Public Enemies is the new poster child for digital v. film for me. Vern Snackwell mentioned to me how good Zodiac looked and that's true, when I saw Zodiac a couple of years ago I was surprised something filmed in HD could look so good--this is a major step back. While I wasn't completely enamored by the movie--shooting it in HD ruined it. Shooting this in film would have made it more inviting, more warm, more realistic and more pleasing to the eye. Nice job destroying your movie Michael Mann.
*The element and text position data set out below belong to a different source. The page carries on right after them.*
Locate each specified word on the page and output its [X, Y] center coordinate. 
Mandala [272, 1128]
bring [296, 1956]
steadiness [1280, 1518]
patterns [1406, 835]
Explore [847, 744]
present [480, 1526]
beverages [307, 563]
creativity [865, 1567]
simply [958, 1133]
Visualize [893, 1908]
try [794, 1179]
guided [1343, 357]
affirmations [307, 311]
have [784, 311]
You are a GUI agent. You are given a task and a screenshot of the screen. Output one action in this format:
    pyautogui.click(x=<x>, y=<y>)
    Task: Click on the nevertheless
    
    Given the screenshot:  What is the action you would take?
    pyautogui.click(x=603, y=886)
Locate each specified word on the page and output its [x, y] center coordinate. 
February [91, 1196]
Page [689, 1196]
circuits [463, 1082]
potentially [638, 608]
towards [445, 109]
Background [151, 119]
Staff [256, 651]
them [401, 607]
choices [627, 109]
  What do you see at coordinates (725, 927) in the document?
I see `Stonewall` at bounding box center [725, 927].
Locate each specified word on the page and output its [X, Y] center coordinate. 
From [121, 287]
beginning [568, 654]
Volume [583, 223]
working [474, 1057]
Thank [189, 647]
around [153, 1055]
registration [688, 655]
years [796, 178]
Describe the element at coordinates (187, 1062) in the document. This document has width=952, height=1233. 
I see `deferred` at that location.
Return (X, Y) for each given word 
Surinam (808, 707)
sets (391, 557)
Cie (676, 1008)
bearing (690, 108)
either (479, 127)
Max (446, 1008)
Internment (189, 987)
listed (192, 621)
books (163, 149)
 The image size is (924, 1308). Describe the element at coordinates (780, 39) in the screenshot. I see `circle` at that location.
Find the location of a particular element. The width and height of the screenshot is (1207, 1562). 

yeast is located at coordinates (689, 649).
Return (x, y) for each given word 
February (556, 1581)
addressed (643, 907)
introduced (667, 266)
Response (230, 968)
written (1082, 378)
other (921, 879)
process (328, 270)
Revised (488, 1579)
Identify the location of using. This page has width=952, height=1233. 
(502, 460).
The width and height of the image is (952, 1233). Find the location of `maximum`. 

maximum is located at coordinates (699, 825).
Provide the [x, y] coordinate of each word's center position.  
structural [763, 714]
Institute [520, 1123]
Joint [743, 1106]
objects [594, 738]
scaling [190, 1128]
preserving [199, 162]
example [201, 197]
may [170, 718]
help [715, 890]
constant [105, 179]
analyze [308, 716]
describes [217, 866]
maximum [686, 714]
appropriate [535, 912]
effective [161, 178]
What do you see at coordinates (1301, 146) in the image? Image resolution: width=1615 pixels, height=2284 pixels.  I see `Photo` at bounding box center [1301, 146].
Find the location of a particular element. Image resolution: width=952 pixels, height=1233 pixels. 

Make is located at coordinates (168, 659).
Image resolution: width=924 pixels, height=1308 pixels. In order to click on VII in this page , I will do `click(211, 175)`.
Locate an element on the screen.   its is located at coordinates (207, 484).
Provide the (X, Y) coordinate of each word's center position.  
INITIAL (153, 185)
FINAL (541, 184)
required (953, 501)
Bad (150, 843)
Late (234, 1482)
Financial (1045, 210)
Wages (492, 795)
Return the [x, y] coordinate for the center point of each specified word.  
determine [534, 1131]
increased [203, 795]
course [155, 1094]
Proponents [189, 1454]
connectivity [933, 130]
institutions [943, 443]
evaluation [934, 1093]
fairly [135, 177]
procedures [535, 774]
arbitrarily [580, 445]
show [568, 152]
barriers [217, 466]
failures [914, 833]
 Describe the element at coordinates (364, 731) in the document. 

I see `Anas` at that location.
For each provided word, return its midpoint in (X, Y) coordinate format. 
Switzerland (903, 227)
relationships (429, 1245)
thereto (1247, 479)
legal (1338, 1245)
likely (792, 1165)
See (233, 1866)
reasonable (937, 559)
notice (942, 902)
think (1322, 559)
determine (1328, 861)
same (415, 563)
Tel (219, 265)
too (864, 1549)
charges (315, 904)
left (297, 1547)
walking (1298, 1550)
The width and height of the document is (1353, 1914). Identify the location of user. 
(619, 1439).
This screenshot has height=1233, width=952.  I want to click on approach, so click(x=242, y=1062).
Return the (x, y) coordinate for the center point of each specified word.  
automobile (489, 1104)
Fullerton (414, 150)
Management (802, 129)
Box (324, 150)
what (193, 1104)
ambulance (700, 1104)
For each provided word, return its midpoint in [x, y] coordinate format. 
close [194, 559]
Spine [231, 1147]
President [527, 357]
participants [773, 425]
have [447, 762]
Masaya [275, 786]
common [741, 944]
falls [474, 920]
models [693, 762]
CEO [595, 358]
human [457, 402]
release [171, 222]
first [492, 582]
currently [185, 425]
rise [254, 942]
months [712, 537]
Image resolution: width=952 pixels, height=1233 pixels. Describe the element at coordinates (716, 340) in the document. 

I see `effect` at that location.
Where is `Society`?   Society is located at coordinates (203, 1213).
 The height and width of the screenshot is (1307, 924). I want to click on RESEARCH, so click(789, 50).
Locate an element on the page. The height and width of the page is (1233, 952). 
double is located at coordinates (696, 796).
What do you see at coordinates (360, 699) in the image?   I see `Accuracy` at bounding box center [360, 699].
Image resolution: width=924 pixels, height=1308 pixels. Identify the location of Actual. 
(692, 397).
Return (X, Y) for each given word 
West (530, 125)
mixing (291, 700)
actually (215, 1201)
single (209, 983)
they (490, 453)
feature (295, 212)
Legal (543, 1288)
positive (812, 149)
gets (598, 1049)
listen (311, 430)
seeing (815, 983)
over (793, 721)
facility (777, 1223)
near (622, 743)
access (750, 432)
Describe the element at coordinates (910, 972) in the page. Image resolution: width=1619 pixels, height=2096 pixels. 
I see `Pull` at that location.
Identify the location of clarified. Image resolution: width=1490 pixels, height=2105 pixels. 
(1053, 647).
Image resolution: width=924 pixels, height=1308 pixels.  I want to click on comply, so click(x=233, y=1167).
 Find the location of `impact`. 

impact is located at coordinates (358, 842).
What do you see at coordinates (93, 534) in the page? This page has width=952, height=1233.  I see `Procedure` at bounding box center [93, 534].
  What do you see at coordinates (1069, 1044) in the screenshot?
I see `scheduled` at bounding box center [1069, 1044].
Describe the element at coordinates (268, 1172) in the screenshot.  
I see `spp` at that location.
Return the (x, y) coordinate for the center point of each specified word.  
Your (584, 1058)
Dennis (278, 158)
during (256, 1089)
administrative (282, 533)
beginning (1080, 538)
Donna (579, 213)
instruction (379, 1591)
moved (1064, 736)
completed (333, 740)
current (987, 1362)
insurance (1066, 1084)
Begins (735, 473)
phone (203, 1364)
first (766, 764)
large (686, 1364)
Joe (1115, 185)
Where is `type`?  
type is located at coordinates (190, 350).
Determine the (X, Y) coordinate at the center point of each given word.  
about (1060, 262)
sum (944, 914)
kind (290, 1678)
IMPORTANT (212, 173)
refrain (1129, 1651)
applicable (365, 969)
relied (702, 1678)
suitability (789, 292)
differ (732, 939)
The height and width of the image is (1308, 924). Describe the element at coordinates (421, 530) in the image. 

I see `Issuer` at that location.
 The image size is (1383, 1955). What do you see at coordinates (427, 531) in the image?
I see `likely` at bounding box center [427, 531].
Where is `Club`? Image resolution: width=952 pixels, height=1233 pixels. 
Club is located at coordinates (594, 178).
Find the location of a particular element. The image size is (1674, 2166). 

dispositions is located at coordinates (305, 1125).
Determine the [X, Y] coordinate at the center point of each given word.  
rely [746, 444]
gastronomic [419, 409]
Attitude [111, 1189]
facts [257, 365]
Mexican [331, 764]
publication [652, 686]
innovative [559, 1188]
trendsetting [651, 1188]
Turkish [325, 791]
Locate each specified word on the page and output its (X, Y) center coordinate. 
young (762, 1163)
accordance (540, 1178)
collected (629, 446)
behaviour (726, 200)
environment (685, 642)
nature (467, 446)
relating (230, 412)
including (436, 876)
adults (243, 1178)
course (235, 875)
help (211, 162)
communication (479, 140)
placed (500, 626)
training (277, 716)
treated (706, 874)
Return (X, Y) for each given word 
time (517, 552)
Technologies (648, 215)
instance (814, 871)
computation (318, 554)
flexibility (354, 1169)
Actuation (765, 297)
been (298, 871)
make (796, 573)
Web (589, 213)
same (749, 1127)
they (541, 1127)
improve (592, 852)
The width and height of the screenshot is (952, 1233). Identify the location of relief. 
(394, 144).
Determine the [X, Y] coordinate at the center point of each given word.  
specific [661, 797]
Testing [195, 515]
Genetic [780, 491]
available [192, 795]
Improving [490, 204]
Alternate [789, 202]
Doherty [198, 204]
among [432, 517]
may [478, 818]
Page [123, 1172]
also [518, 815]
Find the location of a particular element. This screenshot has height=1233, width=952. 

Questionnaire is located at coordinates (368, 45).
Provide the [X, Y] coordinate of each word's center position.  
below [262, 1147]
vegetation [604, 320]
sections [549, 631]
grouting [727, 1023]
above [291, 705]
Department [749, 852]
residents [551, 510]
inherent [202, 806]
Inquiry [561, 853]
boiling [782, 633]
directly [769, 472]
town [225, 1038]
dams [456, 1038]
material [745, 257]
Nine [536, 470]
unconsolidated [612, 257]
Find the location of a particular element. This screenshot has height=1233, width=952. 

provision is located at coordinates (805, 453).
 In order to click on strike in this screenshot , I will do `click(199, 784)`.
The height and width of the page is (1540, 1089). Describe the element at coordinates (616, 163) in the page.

Film wins again!

7 comments:

Brandon said...

Exactly!

Joshua Blevins Peck said...

Amen!

Vern Snackwell said...

badass post

Joshua Blevins Peck said...

Another amen!

Rumblefish said...

I haven't seen the movie yet, but it bugged me even during the trailer.

. said...

agree.

the texture of HD just ruins the movie.

it's not always looking the most detailed, or most "realistic" that matters; movies, like photography, paintings... are an art form

and texture matters.

Anonymous said...

thank you for posting this, i was wondering if there was something wrong with me, because comparing hd and high def to a video filmed in the 80s like the robo cup, or the predator or planet of the apes, i feel that HD high def filming ruins the the whole watching experience, nowadays movies are fast in scenes no time to relax and gather information. HD has basically turned a good movie into a TV show.

its 2012, and new movies look like reality shows.

we need to return to the ways movies in the 50s,60s,70s,80s,90s

were created with good old fashioned hardware.